I read some of them, and your description of it being two pillars of Transmascs Who Sometimes Harass and Transfems Who Sometimes Harass in another post is exactly what I was thinking and trying to put into words. I was so worried that my attempt to interpret this post in good faith was going to backfire, and I am so glad to have those worries proven wrong. I hope you have a wonderful night and I'm glad to have had this discussion.

thank you for writing this. i would also ask why transmascs arent allowed a word to describe the nature of their constant invisiblity and erasure, a thing that tends not to happen to typically hypervisiblized trans women and femmes, and is thus best understood as its own form of intersectional oppression

i tried to avoid this one because it's a sore subject for transfems who are tired of hypervisibility and a lot of them decided lack of visibility is not a real problem even though it's called, you know, trans day of visibility

in reply to @bigstuffedcat's post:

this is one of those subjects that digs into my brain like a burr and drives me nuts, so this was very validating to read. the "tma/tme" distinction seems to be mostly useful to allow trans people to go at each other's throats, and neatly elides that trans people writ large are not in structural positions or positions of privilege over other trans people on the basis of sex/gender (race, class, etc. are different matters). they're just not! The last trans survey I dove into was in 2015, but there were very similar statistics of violence and discrimination against all kinds of trans people, something i imagine is pretty true to most of our experiences as well (as i recall, nonbinary people had much worse mental health, which was interesting) (https://ustranssurvey.org/download-reports/). while there may be unique dynamics or struggles faced that are useful to talk to, it's just not productive to pretend we're not all in the same boat facing the same enemy, which is patriarchal oppression as a system of domination, which is not the same as just "cis men evil." Perceived maleness is just as much a site of violence and exclusion as perceived femaleness, and trans people writ large experience both.
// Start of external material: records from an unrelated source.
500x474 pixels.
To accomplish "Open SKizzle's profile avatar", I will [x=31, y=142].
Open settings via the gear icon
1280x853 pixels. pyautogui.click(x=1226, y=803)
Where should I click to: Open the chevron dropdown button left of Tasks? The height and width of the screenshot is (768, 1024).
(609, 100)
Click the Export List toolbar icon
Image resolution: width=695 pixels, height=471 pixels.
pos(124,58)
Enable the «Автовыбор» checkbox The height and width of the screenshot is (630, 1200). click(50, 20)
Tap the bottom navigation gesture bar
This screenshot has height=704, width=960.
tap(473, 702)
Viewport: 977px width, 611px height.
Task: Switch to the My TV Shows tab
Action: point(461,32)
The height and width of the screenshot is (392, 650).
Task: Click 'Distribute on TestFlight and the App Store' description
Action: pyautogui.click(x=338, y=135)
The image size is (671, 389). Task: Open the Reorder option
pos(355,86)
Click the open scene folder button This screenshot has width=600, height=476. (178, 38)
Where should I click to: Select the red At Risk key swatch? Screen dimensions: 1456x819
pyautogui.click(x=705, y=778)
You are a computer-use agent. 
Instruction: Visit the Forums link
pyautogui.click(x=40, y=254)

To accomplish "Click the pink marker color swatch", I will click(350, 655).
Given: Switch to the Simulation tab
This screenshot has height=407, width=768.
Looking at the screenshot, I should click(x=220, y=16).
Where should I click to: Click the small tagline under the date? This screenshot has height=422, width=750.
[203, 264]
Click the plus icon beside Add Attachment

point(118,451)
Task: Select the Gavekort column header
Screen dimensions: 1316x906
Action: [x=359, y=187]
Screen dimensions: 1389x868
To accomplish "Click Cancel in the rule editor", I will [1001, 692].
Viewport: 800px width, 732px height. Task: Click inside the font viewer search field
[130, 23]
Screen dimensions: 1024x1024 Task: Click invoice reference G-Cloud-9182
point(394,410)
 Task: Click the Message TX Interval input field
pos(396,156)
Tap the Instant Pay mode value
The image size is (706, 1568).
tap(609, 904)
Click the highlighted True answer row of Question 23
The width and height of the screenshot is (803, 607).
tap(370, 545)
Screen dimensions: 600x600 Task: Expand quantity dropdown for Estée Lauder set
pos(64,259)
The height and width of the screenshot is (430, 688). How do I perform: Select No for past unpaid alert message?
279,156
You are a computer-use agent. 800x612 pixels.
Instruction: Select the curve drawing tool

Trans male invisibility shouldn't necessarily be understood as the opposite of the hypervisibility of trans women, but as its own phenomenon stemming from the contradiction of trans men being male without any of the structural privileges of maleness - victims with no claim to victimhood, at least not one that is easily summarizable ("trans men are men" doesn't really help on this front).

Moreover, all attempts to categorize gendered oppression on the basis of assigned sex get very weird very quickly. Most notably is the bizarre position in which it puts nonbinary people (and frankly, this is my pet theory for why there's been a strange uptick in people identifying as afab/amab, at least in part. i'm sure it's multifactorial). if one's assigned sex can't be interpreted from your gender because you fall outside any relationship to maleness or femaleness, is one meant to identify oneself as your assigned sex out of some sense of "positionality"? and how the hell is that liberatory? this seems like a tremendously bad idea, and this is setting aside the absurdity of believing that one can know how individuals are perceived in any given context.

i do wonder if those terms have outlived their usefulness given their propensity to be misunderstood, and the fact that i do think they can apply to all trans people in different contexts. i am not a scholar of this, i have been wondering if perhaps some of the difference in experience comes down to how gender transgression is punished based on whether one is perceived to be male or female. one way of thinking of this might be that perceived males are punished publicly for transgression, while perceived females are punished domestically and quietly with reliance on interpersonal violence to keep people in line. But critically (and this is why I say "perceived," though "contextual" might work as well), i think all trans people can experience both these kinds of policing (and this also seems to vary hugely based on race, ability, and other factors), meaning no one is immune from selective "hypervisibility" or "invisibility" when it is beneficial to structures of power. this is just a thought i have been turning over, however, and may not be the best way of explaining these phenomena.